(Element and text position data)
_____
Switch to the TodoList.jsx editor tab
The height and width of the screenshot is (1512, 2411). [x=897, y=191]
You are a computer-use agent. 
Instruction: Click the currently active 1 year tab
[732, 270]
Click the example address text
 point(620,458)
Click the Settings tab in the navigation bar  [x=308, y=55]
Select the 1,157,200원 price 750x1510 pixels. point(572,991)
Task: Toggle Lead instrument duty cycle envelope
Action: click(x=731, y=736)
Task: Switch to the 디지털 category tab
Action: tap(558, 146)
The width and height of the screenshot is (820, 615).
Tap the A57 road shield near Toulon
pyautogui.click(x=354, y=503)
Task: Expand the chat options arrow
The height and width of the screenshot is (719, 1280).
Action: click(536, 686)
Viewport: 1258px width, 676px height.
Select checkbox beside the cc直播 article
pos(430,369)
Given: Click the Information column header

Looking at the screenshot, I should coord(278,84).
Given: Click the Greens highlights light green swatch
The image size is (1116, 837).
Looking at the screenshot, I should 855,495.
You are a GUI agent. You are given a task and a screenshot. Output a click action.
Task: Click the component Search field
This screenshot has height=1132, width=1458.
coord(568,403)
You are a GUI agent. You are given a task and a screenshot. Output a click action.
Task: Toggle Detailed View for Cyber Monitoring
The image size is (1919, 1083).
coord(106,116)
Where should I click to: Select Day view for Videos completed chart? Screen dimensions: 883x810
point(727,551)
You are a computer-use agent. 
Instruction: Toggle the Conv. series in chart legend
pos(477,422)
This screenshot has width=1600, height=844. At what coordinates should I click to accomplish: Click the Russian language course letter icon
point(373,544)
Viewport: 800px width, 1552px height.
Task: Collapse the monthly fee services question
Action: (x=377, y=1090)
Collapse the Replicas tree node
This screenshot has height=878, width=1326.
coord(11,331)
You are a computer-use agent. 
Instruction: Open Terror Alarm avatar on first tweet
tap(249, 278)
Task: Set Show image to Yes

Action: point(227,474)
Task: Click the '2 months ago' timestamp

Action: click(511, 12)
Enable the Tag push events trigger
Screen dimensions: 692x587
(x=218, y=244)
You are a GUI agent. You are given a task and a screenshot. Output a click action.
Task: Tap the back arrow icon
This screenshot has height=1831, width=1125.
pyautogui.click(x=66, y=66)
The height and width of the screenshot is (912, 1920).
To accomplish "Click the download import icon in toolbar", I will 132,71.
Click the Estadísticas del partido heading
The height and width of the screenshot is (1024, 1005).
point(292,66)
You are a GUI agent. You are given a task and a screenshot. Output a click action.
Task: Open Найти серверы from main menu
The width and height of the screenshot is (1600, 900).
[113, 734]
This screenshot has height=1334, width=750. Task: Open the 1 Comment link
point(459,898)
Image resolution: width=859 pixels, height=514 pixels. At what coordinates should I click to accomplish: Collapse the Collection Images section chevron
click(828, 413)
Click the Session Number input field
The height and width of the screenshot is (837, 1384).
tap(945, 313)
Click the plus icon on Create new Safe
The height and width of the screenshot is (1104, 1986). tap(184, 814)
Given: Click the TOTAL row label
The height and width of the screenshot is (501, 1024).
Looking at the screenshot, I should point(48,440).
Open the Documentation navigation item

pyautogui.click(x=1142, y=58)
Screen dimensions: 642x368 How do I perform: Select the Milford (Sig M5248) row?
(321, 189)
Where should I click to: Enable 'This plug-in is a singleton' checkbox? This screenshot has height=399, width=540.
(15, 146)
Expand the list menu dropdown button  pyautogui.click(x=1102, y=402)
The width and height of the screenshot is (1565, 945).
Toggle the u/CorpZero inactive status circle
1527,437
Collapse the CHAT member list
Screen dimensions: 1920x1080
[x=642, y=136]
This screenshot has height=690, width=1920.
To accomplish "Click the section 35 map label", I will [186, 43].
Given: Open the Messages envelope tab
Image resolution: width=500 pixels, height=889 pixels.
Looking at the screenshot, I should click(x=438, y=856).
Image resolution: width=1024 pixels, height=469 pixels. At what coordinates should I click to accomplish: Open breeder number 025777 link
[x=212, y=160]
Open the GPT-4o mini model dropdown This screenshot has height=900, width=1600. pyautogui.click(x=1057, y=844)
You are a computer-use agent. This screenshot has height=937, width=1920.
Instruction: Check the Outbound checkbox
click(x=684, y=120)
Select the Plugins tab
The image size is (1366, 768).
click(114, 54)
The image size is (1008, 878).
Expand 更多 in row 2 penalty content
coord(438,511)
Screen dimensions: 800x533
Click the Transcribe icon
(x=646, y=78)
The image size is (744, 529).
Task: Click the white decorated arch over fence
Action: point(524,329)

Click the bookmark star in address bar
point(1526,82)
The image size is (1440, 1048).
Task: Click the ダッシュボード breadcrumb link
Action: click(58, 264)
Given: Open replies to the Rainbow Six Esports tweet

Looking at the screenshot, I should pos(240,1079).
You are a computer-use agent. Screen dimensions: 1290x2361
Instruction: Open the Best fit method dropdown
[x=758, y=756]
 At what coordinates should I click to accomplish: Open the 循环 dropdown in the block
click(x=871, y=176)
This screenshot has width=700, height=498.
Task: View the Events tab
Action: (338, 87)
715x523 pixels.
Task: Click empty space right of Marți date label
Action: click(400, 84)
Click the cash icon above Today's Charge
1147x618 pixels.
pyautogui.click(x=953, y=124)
_____
Problem to solve. Recast the entries as a Markdown table with the columns "Row" and "Line," placing each line in its own numbered row and omitting blank lines.

Result.
| Row | Line |
|---|---|
| 1 | Switch to the TodoList.jsx editor tab |
| 2 | The height and width of the screenshot is (1512, 2411). [x=897, y=191] |
| 3 | You are a computer-use agent.  |
| 4 | Instruction: Click the currently active 1 year tab |
| 5 | [732, 270] |
| 6 | Click the example address text |
| 7 |  point(620,458) |
| 8 | Click the Settings tab in the navigation bar  [x=308, y=55] |
| 9 | Select the 1,157,200원 price 750x1510 pixels. point(572,991) |
| 10 | Task: Toggle Lead instrument duty cycle envelope |
| 11 | Action: click(x=731, y=736) |
| 12 | Task: Switch to the 디지털 category tab |
| 13 | Action: tap(558, 146) |
| 14 | The width and height of the screenshot is (820, 615). |
| 15 | Tap the A57 road shield near Toulon |
| 16 | pyautogui.click(x=354, y=503) |
| 17 | Task: Expand the chat options arrow |
| 18 | The height and width of the screenshot is (719, 1280). |
| 19 | Action: click(536, 686) |
| 20 | Viewport: 1258px width, 676px height. |
| 21 | Select checkbox beside the cc直播 article |
| 22 | pos(430,369) |
| 23 | Given: Click the Information column header |
| 24 | Looking at the screenshot, I should coord(278,84). |
| 25 | Given: Click the Greens highlights light green swatch |
| 26 | The image size is (1116, 837). |
| 27 | Looking at the screenshot, I should 855,495. |
| 28 | You are a GUI agent. You are given a task and a screenshot. Output a click action. |
| 29 | Task: Click the component Search field |
| 30 | This screenshot has height=1132, width=1458. |
| 31 | coord(568,403) |
| 32 | You are a GUI agent. You are given a task and a screenshot. Output a click action. |
| 33 | Task: Toggle Detailed View for Cyber Monitoring |
| 34 | The image size is (1919, 1083). |
| 35 | coord(106,116) |
| 36 | Where should I click to: Select Day view for Videos completed chart? Screen dimensions: 883x810 |
| 37 | point(727,551) |
| 38 | You are a computer-use agent.  |
| 39 | Instruction: Toggle the Conv. series in chart legend |
| 40 | pos(477,422) |
| 41 | This screenshot has width=1600, height=844. At what coordinates should I click to accomplish: Click the Russian language course letter icon |
| 42 | point(373,544) |
| 43 | Viewport: 800px width, 1552px height. |
| 44 | Task: Collapse the monthly fee services question |
| 45 | Action: (x=377, y=1090) |
| 46 | Collapse the Replicas tree node |
| 47 | This screenshot has height=878, width=1326. |
| 48 | coord(11,331) |
| 49 | You are a computer-use agent.  |
| 50 | Instruction: Open Terror Alarm avatar on first tweet |
| 51 | tap(249, 278) |
| 52 | Task: Set Show image to Yes |
| 53 | Action: point(227,474) |
| 54 | Task: Click the '2 months ago' timestamp |
| 55 | Action: click(511, 12) |
| 56 | Enable the Tag push events trigger |
| 57 | Screen dimensions: 692x587 |
| 58 | (x=218, y=244) |
| 59 | You are a GUI agent. You are given a task and a screenshot. Output a click action. |
| 60 | Task: Tap the back arrow icon |
| 61 | This screenshot has height=1831, width=1125. |
| 62 | pyautogui.click(x=66, y=66) |
| 63 | The height and width of the screenshot is (912, 1920). |
| 64 | To accomplish "Click the download import icon in toolbar", I will 132,71. |
| 65 | Click the Estadísticas del partido heading |
| 66 | The height and width of the screenshot is (1024, 1005). |
| 67 | point(292,66) |
| 68 | You are a GUI agent. You are given a task and a screenshot. Output a click action. |
| 69 | Task: Open Найти серверы from main menu |
| 70 | The width and height of the screenshot is (1600, 900). |
| 71 | [113, 734] |
| 72 | This screenshot has height=1334, width=750. Task: Open the 1 Comment link |
| 73 | point(459,898) |
| 74 | Image resolution: width=859 pixels, height=514 pixels. At what coordinates should I click to accomplish: Collapse the Collection Images section chevron |
| 75 | click(828, 413) |
| 76 | Click the Session Number input field |
| 77 | The height and width of the screenshot is (837, 1384). |
| 78 | tap(945, 313) |
| 79 | Click the plus icon on Create new Safe |
| 80 | The height and width of the screenshot is (1104, 1986). tap(184, 814) |
| 81 | Given: Click the TOTAL row label |
| 82 | The height and width of the screenshot is (501, 1024). |
| 83 | Looking at the screenshot, I should point(48,440). |
| 84 | Open the Documentation navigation item |
| 85 | pyautogui.click(x=1142, y=58) |
| 86 | Screen dimensions: 642x368 How do I perform: Select the Milford (Sig M5248) row? |
| 87 | (321, 189) |
| 88 | Where should I click to: Enable 'This plug-in is a singleton' checkbox? This screenshot has height=399, width=540. |
| 89 | (15, 146) |
| 90 | Expand the list menu dropdown button  pyautogui.click(x=1102, y=402) |
| 91 | The width and height of the screenshot is (1565, 945). |
| 92 | Toggle the u/CorpZero inactive status circle |
| 93 | 1527,437 |
| 94 | Collapse the CHAT member list |
| 95 | Screen dimensions: 1920x1080 |
| 96 | [x=642, y=136] |
| 97 | This screenshot has height=690, width=1920. |
| 98 | To accomplish "Click the section 35 map label", I will [186, 43]. |
| 99 | Given: Open the Messages envelope tab |
| 100 | Image resolution: width=500 pixels, height=889 pixels. |
| 101 | Looking at the screenshot, I should click(x=438, y=856). |
| 102 | Image resolution: width=1024 pixels, height=469 pixels. At what coordinates should I click to accomplish: Open breeder number 025777 link |
| 103 | [x=212, y=160] |
| 104 | Open the GPT-4o mini model dropdown This screenshot has height=900, width=1600. pyautogui.click(x=1057, y=844) |
| 105 | You are a computer-use agent. This screenshot has height=937, width=1920. |
| 106 | Instruction: Check the Outbound checkbox |
| 107 | click(x=684, y=120) |
| 108 | Select the Plugins tab |
| 109 | The image size is (1366, 768). |
| 110 | click(114, 54) |
| 111 | The image size is (1008, 878). |
| 112 | Expand 更多 in row 2 penalty content |
| 113 | coord(438,511) |
| 114 | Screen dimensions: 800x533 |
| 115 | Click the Transcribe icon |
| 116 | (x=646, y=78) |
| 117 | The image size is (744, 529). |
| 118 | Task: Click the white decorated arch over fence |
| 119 | Action: point(524,329) |
| 120 | Click the bookmark star in address bar |
| 121 | point(1526,82) |
| 122 | The image size is (1440, 1048). |
| 123 | Task: Click the ダッシュボード breadcrumb link |
| 124 | Action: click(58, 264) |
| 125 | Given: Open replies to the Rainbow Six Esports tweet |
| 126 | Looking at the screenshot, I should pos(240,1079). |
| 127 | You are a computer-use agent. Screen dimensions: 1290x2361 |
| 128 | Instruction: Open the Best fit method dropdown |
| 129 | [x=758, y=756] |
| 130 |  At what coordinates should I click to accomplish: Open the 循环 dropdown in the block |
| 131 | click(x=871, y=176) |
| 132 | This screenshot has width=700, height=498. |
| 133 | Task: View the Events tab |
| 134 | Action: (338, 87) |
| 135 | 715x523 pixels. |
| 136 | Task: Click empty space right of Marți date label |
| 137 | Action: click(400, 84) |
| 138 | Click the cash icon above Today's Charge |
| 139 | 1147x618 pixels. |
| 140 | pyautogui.click(x=953, y=124) |